Si tratta di una lettura stimolante, adatta a provocare chi odia l’America in modo accanito e fornisce uno spaccato importante di come sarebbe stato essere a Manhattan nei drammatici mesi successivi all’attacco terroristico. È qualcosa che facciamo fatica a immaginare qui da noi, e che mette sotto una nuova luce la reazione e lo sviluppo della società americana negli ultimi due anni.

Il presidente, dal canto suo, legge lo sport sui giornali, è insicuro del proprio aspetto e scopre i misteri dell'arte visiva nei quadri di Picasso Guernica: “George prese la foto, la tenne davanti a sé con le braccia tese e la fissò con rinnovato interesse. Da questa carneficina era nata una battaglia cosmica tra il bene e il male, tra il toro e questa figura eroica solitaria che reggeva una torcia contro le forze dell'oscurità".

Questo diventa il punto focale delle riflessioni di George. Continua a tornare alla foto e vede di più: la donna con la torcia guarda verso un occhio (Dio) nella foto e George scopre quanto sia impotente e quanto possano essere imperscrutabili le vie di Dio. Di notte resta sveglio, si perde nei ricordi d'infanzia e si appoggia a sua moglie Laura. Tutto sommato, viene disegnato un ritratto molto dettagliato di un presidente nella situazione più difficile della sua vita.

Ma poi c'era questo con la funzione. Per Diane e Njål i problemi coniugali sono il motore narrativo più importante. Litigano. Spesso. E Njål si rende conto che dovrebbe scrivere ciò che dice in questi argomenti: "Mi è sembrato giusto e giusto documentarlo, ma ci sono voluti diversi giorni prima che capisse che era sul punto di uscire dal suo matrimonio. " Poi è Diane a lanciare la notizia bomba. È lei che le è stata infedele. Njål va e finisce da Emily, dove rimane. Si prende ancora cura dei bambini durante il giorno. La sera bere birra al bar. Trovi poco di cui scrivere. Faticando a comprendere gli eventi. Inseriscilo in un contesto significativo.

Njål beve birra. Diventare di nuovo incerto.

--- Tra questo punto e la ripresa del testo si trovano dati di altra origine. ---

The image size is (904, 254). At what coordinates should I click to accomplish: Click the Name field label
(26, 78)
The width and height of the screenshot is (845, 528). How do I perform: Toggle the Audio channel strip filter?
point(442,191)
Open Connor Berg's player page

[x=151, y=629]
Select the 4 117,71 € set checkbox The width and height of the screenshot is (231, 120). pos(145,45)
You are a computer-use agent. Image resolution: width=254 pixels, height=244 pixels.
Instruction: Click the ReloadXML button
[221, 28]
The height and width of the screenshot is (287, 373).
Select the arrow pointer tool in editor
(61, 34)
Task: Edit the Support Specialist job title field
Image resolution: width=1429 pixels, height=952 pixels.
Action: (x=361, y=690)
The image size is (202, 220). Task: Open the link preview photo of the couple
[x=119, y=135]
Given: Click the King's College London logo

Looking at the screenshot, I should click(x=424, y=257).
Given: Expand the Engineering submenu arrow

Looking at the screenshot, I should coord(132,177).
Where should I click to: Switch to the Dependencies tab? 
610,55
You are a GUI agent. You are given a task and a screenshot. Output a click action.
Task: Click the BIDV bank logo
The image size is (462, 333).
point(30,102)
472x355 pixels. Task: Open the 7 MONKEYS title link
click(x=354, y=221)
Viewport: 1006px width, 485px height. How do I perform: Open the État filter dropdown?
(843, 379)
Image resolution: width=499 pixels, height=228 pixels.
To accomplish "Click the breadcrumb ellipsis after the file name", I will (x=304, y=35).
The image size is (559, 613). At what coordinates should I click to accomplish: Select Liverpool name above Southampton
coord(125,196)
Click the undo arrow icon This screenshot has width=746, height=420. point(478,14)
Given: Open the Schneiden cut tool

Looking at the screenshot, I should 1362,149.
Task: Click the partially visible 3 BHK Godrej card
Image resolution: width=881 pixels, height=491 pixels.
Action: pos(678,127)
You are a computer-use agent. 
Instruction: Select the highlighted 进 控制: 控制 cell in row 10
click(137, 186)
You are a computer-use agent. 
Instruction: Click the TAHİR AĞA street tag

E se Salem stesse davvero tramando qualcosa? E se la paranoia fosse fondata? Njål va a scoprirlo. Si presenta a Salem con una pistola che gli è stata regalata da un fanatico oppositore dell'aborto. Sta andando davvero male.

Allo stesso tempo, George si prepara a lanciare. Decide di lasciare che tutto dipenda da questo campo davanti al pubblico di baseball di New York. Ci sarà uno sciopero. Il pubblico esulta:

"BUSH, BUSH, BUSH suonava dalla televisione nel piccolo appartamento di Harlem dove Salem stava ancora fissando Njål e Njål Salem... Njål sentì Salem lasciargli andare il polso. Rimase stupito e guardò quell'essere umano che si accucciò, fece qualche passo indietro e cadde all'indietro sul divano, premendosi le mani sullo stomaco."

La battaglia fatale della mentalità americana ha apparentemente trovato un vincitore. Ma poi le cose tornano a posto. Come se nulla fosse cambiato.